Question argumentative (admettant des réponses contradictoires) :

« Le droit de propriété inclut-il le droit à l’image des biens ? »

Réponse ou conclusion A = (Oui) « Le droit de propriété inclut l’image des biens »


(solution allant dans le sens de l’arrêt Café Gondrée)

→ Argument 1 (exemple) : Le caractère absolu du droit de propriété


Si la propriété est un droit « absolu » (C. Civ. art. 544), elle doit inclure l’image des biens.
L’absolutisme de la propriété signifie que le propriétaire réunit sur sa tête toutes les
prérogatives imaginables qui puissent être exercées sur le bien. S’il s’agit bien de toutes les
prérogatives, l’utilisation de l’image doit forcément être inclue.

→ Argument 2 : Le caractère exclusif du droit de propriété


On retient que la propriété est un droit exclusif, qui vise à exclure les non-propriétaires des
utilités du bien. Si un tiers utilise l’image du bien, c’est qu’il utilise – même indirectement – le
bien ! Or s’il utilise le bien, c’est qu’il se comporte comme s’il en était le propriétaire, ce qui
veut dire qu’il agit contre le propriétaire ! (Cf. Commentaire de Ch. Atias, n°4)

Réponse ou conclusion B = (Non) « Le droit de propriété n’inclut pas l’image des biens »
(solution dans le sens de l’arrêt Hôtel de Girancourt)

→ Argument 1 (exemple) : La distinction du bien et de son image


S’il est vrai que le propriétaire est la personne qui peut user du bien dans toutes ses dimensions,
l’image d’un bien ne peut être touchée par l’exclusivité en ce que les biens dont il est question
sont visibles par tous. Ainsi, il n’y aurait pas d’unité entre un bien et son image. S’il n’y a pas
d’unité entre un bien et son image, le propriétaire n’a pas nécessairement un droit exclusif sur
celle-ci.

→ Argument 2 : La liberté de commerce des professionnels de l’image


La thèse adverse implique que l’image soit consubstantielle au bien, qu’elle fasse partie de lui ;
or l’image du bien n’est pas le bien lui-même (cf. argument 1). Si un professionnel vend cette
image, il vend surtout le travail qu’il a accompli sur elle : le propriétaire ne devrait donc pas
pouvoir l’en empêcher. Cela reviendrait sinon à restreindre l’activité de ce professionnel de
l’image. Ce professionnel n’utilise pas le bien lui-même mais une représentation qu’il a réalisé
de ce bien : l’usage d’une image par lui créée ne porte donc pas atteinte au droit de propriété.

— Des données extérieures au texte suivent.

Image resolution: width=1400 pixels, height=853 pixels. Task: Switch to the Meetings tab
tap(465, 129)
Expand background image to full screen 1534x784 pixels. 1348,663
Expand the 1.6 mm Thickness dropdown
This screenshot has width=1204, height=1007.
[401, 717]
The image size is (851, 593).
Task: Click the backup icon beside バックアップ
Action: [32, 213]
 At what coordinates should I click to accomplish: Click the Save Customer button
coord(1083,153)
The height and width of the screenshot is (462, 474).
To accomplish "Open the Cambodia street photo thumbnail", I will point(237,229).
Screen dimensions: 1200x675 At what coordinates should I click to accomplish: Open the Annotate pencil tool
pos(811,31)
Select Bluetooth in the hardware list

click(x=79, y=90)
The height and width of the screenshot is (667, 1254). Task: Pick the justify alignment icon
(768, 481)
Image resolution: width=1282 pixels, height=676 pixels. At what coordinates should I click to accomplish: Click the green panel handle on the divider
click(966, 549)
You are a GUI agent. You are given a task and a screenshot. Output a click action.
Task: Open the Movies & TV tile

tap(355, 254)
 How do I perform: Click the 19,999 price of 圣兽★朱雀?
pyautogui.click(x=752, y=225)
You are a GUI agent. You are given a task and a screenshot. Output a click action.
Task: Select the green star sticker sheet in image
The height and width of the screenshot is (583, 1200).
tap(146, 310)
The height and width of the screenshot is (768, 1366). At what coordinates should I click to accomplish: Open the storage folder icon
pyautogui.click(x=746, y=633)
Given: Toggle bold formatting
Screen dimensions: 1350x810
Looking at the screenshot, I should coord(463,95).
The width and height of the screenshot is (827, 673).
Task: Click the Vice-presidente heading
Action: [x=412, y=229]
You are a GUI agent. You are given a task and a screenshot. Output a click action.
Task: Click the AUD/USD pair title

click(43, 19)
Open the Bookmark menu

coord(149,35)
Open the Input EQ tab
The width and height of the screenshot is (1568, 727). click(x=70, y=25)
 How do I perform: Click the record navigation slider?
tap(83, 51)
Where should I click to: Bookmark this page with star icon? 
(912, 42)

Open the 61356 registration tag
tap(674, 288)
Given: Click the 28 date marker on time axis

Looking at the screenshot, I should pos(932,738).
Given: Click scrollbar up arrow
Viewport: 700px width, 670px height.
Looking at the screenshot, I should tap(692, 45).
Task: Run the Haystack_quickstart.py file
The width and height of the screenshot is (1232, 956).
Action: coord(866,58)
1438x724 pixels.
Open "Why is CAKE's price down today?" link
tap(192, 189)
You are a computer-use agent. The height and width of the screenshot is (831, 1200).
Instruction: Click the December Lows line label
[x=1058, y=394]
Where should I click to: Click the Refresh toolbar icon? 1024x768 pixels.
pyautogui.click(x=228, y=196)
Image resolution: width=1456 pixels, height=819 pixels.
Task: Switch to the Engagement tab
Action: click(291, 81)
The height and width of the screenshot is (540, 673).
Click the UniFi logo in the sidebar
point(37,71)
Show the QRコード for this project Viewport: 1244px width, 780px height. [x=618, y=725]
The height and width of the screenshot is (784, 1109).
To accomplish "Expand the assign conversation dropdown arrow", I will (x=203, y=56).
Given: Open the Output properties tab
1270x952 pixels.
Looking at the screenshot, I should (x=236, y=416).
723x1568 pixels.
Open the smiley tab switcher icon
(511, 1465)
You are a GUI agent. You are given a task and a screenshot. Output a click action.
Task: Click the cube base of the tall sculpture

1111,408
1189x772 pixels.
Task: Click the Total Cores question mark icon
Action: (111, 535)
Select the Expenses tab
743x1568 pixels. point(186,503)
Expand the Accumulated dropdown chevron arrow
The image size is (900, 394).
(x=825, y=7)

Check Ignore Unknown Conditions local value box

*Remarque : Pour la réponse/conclusion A ; l’argumentation est coordonnée ou horizontale, c’est-à-dire que


c’est l’addition des arguments qui mène à retenir cette conclusion.
Pour la réponse/conclusion B ; l’argumentation est subordonnée ou en cascade, c’est-à-dire que le premier
argument entraîne le second et ainsi de suite jusqu’à la conclusion.

D’autres arguments de part et d’autre pourraient être ajoutés : là encore, la discussion pourrait
ne jamais s’arrêter. Comme l’écrit J.-L. Bergel, « il est dans la nature du droit de n’attacher aux
solutions juridiques qu’une certitude simplement relative » (Méthodologie juridique, 2ème éd., p.
145). L’argumentation jaillit alors de la première arme des juristes : l’incertitude du droit.